-- WHAT YOU NEED TO DO --
When a line of the entries contains "computer", please list that line.

(Collected data)
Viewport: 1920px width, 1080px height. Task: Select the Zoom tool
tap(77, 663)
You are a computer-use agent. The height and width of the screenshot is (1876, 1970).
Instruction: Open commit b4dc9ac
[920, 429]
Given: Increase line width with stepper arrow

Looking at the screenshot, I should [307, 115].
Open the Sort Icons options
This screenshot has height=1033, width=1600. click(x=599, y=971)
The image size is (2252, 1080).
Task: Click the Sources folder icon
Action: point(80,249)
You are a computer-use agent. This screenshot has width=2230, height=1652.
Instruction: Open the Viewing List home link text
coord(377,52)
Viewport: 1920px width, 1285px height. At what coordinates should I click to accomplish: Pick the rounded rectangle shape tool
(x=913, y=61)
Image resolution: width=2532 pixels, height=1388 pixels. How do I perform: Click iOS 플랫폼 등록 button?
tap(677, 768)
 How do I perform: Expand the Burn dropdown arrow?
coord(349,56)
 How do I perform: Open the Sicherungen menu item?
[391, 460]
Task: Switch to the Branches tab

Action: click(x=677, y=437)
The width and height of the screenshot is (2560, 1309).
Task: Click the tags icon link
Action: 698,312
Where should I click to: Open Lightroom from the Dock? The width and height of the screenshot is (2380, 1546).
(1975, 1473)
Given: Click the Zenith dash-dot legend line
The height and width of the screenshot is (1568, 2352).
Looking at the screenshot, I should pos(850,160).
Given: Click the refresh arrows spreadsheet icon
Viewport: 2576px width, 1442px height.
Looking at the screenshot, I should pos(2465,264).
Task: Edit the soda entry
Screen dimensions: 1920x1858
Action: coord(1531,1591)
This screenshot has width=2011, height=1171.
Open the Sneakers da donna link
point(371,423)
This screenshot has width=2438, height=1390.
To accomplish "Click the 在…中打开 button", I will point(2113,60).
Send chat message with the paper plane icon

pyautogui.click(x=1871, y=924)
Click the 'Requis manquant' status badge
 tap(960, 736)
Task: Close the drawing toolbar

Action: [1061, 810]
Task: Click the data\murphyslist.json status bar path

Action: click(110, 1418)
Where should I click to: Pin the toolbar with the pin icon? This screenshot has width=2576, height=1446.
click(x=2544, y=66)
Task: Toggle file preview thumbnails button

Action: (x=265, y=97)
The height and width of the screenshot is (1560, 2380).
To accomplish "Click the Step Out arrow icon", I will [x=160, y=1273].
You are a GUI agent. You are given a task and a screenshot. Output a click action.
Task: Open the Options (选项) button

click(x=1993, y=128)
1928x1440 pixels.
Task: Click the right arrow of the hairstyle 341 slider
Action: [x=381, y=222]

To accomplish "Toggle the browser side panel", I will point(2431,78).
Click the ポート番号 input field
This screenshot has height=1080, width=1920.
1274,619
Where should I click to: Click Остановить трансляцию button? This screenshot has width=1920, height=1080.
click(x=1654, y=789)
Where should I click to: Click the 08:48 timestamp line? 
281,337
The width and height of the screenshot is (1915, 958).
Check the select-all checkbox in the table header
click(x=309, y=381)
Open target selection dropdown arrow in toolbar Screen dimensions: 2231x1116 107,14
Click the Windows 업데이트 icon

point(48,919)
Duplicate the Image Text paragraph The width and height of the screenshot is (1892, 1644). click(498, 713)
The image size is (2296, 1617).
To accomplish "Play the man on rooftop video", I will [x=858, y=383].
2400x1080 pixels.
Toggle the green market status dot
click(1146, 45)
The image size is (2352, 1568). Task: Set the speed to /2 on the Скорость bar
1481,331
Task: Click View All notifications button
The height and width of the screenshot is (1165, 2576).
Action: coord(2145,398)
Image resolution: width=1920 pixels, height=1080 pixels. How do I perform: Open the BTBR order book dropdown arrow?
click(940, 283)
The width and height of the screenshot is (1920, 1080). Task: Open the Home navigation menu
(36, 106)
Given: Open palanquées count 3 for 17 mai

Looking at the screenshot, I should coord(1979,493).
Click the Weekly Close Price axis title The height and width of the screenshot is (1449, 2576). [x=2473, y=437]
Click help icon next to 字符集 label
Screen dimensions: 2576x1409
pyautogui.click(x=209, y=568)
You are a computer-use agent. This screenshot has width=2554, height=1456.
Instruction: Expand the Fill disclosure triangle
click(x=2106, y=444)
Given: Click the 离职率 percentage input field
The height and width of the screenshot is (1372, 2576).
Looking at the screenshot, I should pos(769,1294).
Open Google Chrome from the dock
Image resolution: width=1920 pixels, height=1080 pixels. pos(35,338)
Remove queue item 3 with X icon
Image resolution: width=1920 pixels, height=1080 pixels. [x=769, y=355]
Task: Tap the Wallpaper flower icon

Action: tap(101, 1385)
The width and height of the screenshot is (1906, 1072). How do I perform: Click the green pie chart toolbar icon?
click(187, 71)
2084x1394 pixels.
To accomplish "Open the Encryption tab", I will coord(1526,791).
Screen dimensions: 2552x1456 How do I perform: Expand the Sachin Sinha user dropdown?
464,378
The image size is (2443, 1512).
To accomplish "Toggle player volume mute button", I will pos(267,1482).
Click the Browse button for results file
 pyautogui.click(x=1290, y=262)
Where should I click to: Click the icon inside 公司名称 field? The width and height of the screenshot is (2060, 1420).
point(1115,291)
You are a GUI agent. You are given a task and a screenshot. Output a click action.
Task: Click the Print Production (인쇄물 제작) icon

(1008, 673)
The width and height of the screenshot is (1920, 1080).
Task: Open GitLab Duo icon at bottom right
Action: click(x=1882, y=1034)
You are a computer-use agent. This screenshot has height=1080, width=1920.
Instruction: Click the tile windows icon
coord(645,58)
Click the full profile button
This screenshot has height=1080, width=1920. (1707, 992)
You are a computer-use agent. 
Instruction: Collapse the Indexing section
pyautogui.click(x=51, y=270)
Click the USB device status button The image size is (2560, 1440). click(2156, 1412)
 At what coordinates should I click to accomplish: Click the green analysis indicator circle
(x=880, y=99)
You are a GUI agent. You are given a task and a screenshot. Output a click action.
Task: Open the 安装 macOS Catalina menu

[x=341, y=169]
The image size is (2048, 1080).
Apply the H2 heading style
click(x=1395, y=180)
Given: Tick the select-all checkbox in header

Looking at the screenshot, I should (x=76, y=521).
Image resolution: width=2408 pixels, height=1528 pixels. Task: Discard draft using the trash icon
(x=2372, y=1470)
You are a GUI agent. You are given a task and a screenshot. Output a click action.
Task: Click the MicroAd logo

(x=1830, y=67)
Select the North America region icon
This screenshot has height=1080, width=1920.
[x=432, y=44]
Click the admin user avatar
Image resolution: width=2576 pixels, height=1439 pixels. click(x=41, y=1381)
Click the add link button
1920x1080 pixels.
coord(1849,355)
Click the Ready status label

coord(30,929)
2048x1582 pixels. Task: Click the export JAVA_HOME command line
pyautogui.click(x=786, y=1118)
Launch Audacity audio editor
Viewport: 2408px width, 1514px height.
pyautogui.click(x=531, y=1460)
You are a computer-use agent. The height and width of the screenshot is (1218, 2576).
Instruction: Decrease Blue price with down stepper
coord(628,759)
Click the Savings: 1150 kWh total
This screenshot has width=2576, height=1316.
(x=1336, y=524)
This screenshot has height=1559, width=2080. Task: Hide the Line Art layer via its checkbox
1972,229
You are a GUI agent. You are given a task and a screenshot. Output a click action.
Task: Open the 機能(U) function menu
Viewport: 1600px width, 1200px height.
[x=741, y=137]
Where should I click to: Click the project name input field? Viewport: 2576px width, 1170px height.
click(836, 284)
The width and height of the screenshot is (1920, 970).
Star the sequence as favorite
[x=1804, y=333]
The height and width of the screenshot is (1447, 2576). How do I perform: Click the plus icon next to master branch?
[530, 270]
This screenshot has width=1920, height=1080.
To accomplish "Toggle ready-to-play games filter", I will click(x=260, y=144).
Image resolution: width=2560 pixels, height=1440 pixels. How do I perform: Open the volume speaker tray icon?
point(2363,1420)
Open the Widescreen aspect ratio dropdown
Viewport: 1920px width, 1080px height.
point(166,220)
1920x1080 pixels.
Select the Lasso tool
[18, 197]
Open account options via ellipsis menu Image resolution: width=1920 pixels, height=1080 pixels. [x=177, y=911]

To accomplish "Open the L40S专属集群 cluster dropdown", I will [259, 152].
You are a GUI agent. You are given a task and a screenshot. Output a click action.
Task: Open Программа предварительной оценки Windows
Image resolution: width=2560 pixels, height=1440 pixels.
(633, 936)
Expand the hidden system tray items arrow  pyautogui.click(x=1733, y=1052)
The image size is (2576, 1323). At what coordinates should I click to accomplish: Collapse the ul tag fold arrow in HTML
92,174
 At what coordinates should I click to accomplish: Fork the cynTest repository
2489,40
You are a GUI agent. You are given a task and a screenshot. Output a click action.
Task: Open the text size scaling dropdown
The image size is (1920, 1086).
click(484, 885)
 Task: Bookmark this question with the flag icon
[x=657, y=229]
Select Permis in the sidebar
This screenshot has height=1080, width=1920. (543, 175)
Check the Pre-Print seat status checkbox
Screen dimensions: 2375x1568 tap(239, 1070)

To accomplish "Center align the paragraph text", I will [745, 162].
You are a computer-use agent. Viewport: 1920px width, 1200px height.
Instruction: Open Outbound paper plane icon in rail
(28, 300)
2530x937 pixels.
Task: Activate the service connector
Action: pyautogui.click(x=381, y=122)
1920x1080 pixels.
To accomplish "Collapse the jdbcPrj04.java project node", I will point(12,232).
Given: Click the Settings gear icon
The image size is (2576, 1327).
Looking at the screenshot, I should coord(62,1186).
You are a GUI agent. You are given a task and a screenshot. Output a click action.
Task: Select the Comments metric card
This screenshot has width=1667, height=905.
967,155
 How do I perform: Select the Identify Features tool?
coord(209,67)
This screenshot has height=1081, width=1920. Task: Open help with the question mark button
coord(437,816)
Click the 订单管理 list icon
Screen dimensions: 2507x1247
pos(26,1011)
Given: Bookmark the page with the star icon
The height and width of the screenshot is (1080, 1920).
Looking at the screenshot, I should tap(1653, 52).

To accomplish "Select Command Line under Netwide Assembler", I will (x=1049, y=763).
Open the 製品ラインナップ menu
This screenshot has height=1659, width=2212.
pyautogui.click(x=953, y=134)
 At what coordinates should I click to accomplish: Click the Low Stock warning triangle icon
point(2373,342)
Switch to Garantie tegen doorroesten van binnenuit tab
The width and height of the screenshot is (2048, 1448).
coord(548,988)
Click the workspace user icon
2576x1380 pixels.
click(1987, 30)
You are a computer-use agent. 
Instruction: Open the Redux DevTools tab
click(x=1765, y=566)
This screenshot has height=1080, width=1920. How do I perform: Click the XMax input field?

-- COMPLETED EXERCISE --
You are a computer-use agent. The height and width of the screenshot is (1876, 1970).
You are a computer-use agent. This screenshot has width=2230, height=1652.
You are a computer-use agent. This screenshot has width=2554, height=1456.
You are a computer-use agent. This screenshot has height=1080, width=1920.
You are a computer-use agent. 
You are a computer-use agent. The height and width of the screenshot is (1218, 2576).
You are a computer-use agent. Viewport: 1920px width, 1200px height.
You are a computer-use agent. 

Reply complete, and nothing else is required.